И повел меня. Я еще попробовал уломать его, но ему было все равно. Я сказал:
– Ну, и хрен на тебя.
Он зарядил мне в челюсть, завел внутрь и сдал другому менту, у которого был голос, как будто камни во рту у него были. Рядом сидел еще один, но почти сразу ушел.
– Что, баб трахал в общаге? – спросил Камнеед.
– Да нет.
– Значит, не трахал, потому и забрали? – и засмеялся. Увидел, что я не смеюсь, и стал смотреть на меня с неприязнью.
– Расшнуровывай обувь. Так… ты у нас как дебошир… С общаги на Васильева. Ввели вам эти ебанутые службы безопасности, ха. А у нас уже есть один! Вот я тебя к нему и подсажу, будете там вместе про дебоши хвалиться! – Он был очень рад своей затее.
Я начал расшнуровывать. Мне было грустно.
– Можно позвонить? – спрашиваю.
– Звони, только не долго, – он достал потрепанный телефон.
Я позвонил отцу. Вот наш разговор:
– Да?
– Здравствуйте.
– Здравствуй.
– У меня тут проблема небольшая.
– Да?
– Я тут в милицию попал.
– И что?
– Ты не мог бы помочь?
– Как?
– Подожди.
Я отложил трубку.
– Как мне не остаться здесь сегодня? – спросил у Камнееда.
– Никак.
– То есть никак? Мне ни в коем случае не стоит здесь оставаться!
– А может, можно и не оставаться…
Я сказал в трубку: через десять минут перезвоню.
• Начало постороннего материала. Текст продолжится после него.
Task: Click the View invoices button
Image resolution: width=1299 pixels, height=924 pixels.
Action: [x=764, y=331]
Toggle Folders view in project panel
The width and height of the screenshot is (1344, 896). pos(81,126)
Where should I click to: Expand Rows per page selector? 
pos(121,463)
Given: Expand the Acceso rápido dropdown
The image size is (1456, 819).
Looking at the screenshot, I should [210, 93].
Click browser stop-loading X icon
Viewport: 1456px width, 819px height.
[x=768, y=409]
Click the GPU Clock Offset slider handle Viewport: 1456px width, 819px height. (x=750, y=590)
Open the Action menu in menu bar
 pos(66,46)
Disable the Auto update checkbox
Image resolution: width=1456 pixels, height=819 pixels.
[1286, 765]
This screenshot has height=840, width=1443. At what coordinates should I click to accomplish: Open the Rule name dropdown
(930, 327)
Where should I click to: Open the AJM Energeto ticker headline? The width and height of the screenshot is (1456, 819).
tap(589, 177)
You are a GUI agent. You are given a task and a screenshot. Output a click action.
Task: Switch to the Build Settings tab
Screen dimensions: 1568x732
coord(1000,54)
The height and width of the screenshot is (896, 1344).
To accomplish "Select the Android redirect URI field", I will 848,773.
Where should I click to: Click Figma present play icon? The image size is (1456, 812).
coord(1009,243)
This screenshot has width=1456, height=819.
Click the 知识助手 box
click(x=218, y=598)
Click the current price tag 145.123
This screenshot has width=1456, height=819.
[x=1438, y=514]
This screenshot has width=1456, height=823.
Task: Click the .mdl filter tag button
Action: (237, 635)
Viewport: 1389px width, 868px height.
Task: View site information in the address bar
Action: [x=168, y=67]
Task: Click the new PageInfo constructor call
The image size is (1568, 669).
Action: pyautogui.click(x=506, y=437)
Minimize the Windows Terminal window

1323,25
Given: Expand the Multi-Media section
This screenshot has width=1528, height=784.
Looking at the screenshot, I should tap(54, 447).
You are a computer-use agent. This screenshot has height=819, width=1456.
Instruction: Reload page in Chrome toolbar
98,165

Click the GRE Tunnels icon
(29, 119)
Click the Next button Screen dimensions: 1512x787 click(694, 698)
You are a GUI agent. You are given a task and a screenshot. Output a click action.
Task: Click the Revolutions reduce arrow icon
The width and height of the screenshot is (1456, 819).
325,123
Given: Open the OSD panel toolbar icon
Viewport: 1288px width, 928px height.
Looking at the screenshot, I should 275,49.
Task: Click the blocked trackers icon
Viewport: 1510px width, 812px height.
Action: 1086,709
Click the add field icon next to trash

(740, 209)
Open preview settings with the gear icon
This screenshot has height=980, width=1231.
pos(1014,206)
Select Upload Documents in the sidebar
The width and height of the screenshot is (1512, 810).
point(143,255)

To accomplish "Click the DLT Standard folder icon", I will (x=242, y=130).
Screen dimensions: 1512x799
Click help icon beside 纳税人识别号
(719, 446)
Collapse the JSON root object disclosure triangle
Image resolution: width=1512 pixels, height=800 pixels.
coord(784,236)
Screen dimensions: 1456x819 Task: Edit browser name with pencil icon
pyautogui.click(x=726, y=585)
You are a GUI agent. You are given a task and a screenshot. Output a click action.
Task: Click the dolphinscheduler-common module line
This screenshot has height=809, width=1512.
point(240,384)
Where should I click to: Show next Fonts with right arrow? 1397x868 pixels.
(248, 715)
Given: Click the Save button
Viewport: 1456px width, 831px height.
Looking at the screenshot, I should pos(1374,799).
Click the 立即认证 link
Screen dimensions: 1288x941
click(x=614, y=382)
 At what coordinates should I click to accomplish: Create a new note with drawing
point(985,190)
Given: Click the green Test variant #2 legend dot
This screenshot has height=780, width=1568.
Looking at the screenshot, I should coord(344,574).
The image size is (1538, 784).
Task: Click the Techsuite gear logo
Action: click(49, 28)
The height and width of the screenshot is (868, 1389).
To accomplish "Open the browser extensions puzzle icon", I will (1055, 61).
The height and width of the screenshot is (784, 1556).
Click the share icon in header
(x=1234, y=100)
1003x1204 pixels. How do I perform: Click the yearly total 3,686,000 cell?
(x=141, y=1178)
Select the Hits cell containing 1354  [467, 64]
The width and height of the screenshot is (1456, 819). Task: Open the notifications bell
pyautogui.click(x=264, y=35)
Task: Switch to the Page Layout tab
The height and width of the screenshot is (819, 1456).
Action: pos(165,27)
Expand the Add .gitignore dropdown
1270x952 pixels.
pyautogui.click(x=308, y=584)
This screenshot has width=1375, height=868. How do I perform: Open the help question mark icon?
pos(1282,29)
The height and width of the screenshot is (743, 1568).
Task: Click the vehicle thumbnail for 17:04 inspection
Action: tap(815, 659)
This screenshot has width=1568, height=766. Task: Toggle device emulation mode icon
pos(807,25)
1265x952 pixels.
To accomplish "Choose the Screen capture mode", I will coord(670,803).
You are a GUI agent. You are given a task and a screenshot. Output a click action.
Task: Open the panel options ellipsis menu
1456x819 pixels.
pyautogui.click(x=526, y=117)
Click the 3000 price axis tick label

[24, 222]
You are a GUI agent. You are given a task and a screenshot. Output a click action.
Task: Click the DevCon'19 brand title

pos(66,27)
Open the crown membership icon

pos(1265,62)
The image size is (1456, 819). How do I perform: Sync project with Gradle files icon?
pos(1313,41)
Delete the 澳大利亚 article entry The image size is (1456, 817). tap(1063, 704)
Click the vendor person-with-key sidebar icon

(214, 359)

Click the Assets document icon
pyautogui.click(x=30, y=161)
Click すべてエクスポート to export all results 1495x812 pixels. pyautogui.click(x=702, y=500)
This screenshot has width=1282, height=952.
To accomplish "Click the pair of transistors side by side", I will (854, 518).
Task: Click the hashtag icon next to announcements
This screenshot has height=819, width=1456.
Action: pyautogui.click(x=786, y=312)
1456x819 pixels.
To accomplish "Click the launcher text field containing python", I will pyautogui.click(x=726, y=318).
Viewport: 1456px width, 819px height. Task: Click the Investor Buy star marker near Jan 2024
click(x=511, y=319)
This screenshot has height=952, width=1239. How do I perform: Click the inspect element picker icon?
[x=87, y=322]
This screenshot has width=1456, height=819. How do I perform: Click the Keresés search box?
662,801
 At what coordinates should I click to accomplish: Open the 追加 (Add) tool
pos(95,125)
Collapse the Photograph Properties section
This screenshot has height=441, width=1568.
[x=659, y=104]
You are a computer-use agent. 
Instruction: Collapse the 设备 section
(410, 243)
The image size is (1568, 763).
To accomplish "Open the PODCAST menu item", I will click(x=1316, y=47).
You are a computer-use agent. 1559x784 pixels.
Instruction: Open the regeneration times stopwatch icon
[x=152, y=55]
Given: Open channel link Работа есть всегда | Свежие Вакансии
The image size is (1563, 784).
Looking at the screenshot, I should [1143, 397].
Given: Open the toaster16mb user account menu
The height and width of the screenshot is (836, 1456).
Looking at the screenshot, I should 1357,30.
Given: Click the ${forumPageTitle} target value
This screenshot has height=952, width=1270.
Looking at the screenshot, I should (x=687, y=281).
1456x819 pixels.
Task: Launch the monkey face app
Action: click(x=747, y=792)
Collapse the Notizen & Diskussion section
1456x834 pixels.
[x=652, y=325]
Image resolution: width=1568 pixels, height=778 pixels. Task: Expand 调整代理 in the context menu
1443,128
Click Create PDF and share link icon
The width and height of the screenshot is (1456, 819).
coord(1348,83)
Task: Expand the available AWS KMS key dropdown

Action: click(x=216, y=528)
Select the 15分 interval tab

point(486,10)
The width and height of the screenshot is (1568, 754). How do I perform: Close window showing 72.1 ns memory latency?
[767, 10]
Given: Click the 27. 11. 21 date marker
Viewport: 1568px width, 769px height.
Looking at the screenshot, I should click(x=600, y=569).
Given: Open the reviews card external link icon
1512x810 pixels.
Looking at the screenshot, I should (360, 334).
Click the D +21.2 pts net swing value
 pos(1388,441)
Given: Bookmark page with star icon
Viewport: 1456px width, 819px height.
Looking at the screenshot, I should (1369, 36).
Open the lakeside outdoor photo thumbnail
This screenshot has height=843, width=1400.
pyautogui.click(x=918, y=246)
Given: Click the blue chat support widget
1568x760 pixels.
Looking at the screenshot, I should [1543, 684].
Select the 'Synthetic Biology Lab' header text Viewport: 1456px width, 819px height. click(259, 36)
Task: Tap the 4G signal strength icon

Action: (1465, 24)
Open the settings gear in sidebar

– Пятьсот рублей, – сказал Камнеед.
– Тебе на руки?
Он посмотрел недобро. Я заговорил, чтоб отвлечь его от этой недобрости, и полез в карман за деньгами.
– А у меня как раз есть, – говорю, – вот, сегодня деньги получил.
– За что получил?
– А я поэт-песенник, – зачем-то сморозил я. – Песни детские сочиняю.
– О, – обрадовался мент, – сейчас споешь!
– Иди ты!
– Или в камеру!
Я внимательно посмотрел на него с помощью выпученных глаз.
– Я серьезно, – сказал он.
– Вашу мать! – ответил я устало, и потом мученическим голосом спел один куплет:
- В руке карандаш, на столе лист бумаги
- Я знаю, сейчас получится нечто
- Во мне много желанья и не меньше отваги
- Я рисую танцующих человечков
– А дальше? – Вот тип попался. Бог ты мой, Машенька, моя Машенька, хорошо, что ты не видишь моего унижения. Ладно, я спел припев:
- …Они живут в нарисованном мире
- Они проходят километры и мили
- И все танцуют, танцуют, танцуют
- Их еще нарисую, рисую, рисую я
Этот текст я действительно продал. Еще в одиннадцатом классе.
Камнеед хлопал в ладоши. И смеялся как придурок.
– Можешь зашнуровывать, – сказал он.